Ministra espera “contributos valiosos” para criação de um quadro legal e eficaz para gestão do acervo institucional

Cidade da Praia, 09 Jun (Inforpress) – A ministra da Modernização do Estado e da Administração Pública disse hoje esperar “contributos valiosos” para a criação de um quadro “legal, funcional e eficaz” quanto à gestão do acervo institucional com o debate “Processos judiciais como fontes históricos”.

Edna Oliveira, que falava na abertura da conferência internacional sobre o tema “Processos judiciais como fontes históricos”, promovida pelo Instituto do Arquivo Nacional de Cabo Verde (IANCV), na Praia, para assinalar o Dia Internacional dos Arquivos, regozijou-se com o debate que visa debruçar-se sobre a importância dos arquivos.

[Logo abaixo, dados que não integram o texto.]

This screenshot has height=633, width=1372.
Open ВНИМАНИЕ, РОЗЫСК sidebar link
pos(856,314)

“Esperamos que a criação de espaços para um debate franco possa debruçar sobre a importância dos arquivos, despertar a consciência da necessidade de preservar a memória institucional e de consciencializar as comunidades e produtores estatísticos sobre o valor intrínseco dos arquivos para a garantia dos direitos dos cidadãos”, afirmou.

A governante, que lembrou que os arquivos judiciais não são arquivos quaisquer devido às suas especificidades e diferença em relação às demais fontes, por não serem destinados ao conhecimento de todos, sublinhou, por outro lado, que muitos deles representam vestígios de vida e outros, que levaram pessoas a expor, nas peças processuais, pensamentos e palavras que em outras situações da sua vida privada não o fariam.

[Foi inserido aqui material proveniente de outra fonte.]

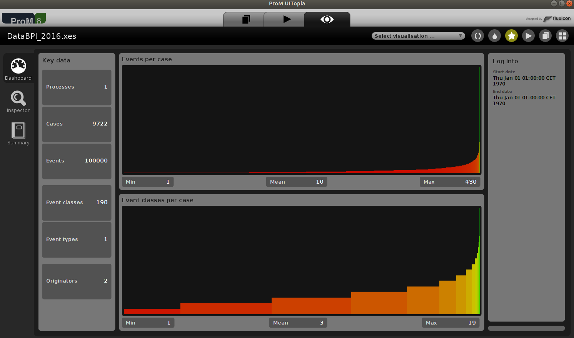Click the horizontal scrollbar below Log info
Screen dimensions: 574x338
[x=526, y=328]
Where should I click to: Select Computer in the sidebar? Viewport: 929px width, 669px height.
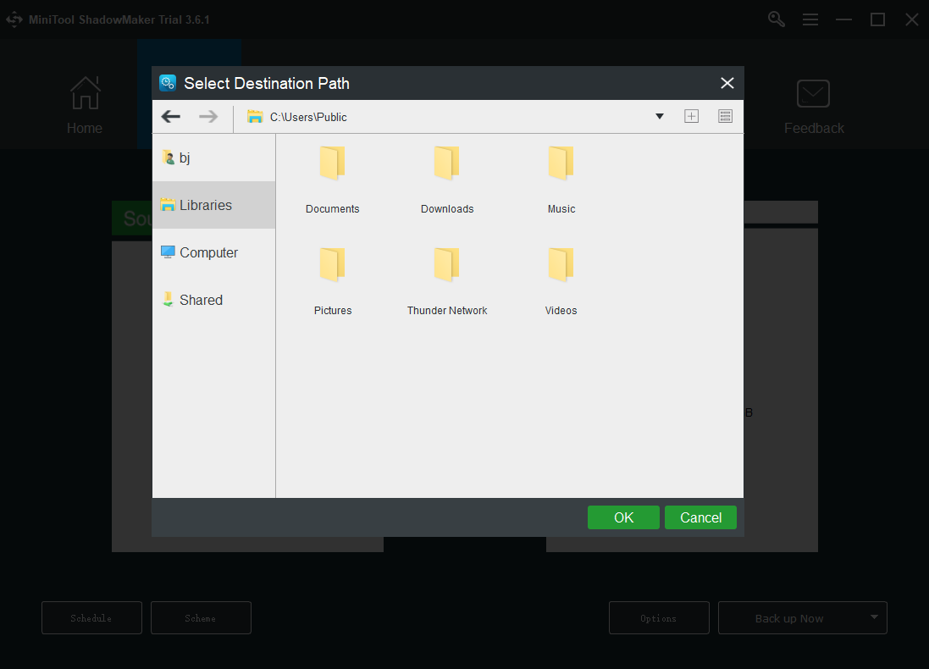(x=208, y=252)
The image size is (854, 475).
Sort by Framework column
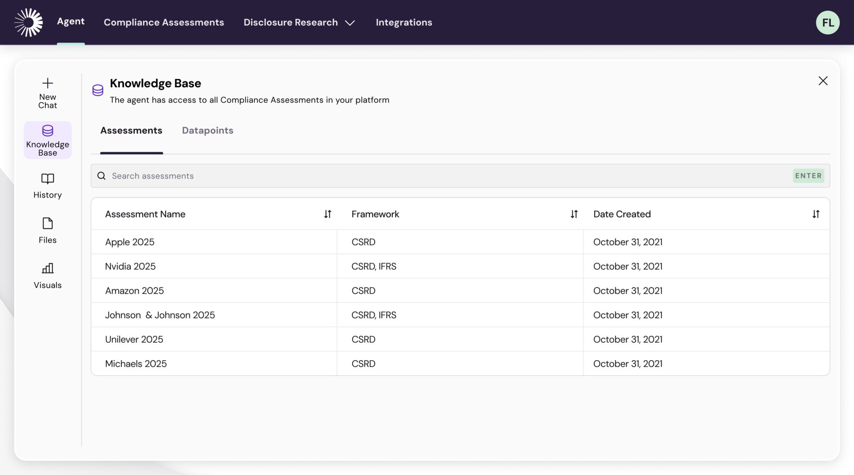[x=574, y=214]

“Os arquivos judiciais têm sob sua custódia documentos de grande valor informativo e com grande força peragratória e cultural constituindo, assim, em rica fonte de pesquisa para diversas áreas”, acrescentou Edna Oliveira, indicado que por via dos arquivos judiciais pode-se desvendar, com maior riqueza de detalhes, a maneira como cada um procura se posicionar diante de um coercivo.

Na sua comunicação, o presidente do IANCV, José Maria Borges, que falou sobre o tema, alertou a opinião pública sobre a importância dos arquivos, visto que assume como instituição de memoriais das nações e das sociedades.

“Os arquivos contêm histórias de indivíduos do passado e presente, e ajuda-nos a perceber quem somos e o que queremos ser. Neste sentido, alerto ainda pelo poder dos arquivos e pela importância de se investir mais, por forma a promover a inclusão e a diversidade de novos arquivos”, sublinhou.

José Maria Borges realçou ainda, no seu discurso, que este ano a semana dos arquivos é celebrada de 06 a 10 de Junho sob o lema “Somos Arquivos”, indicando que ao falar do lema está-se a falar de arquivistas, sociedade civil e do povo.

“O acesso aos documentos e informações públicas constitui importante instrumento de boas práticas de gestão e de transparência da gestão pública, e no combate à corrupção”, concluiu, frisando que o debate de hoje serve para mostrar como é que os processos judiciais são elementos de investigação.

O Dia Internacional dos Arquivos foi instituído em Novembro de 2007, e visa proporcionar condições para que se desenvolvam acções de promoção e divulgação da causa dos arquivos em todo o mundo.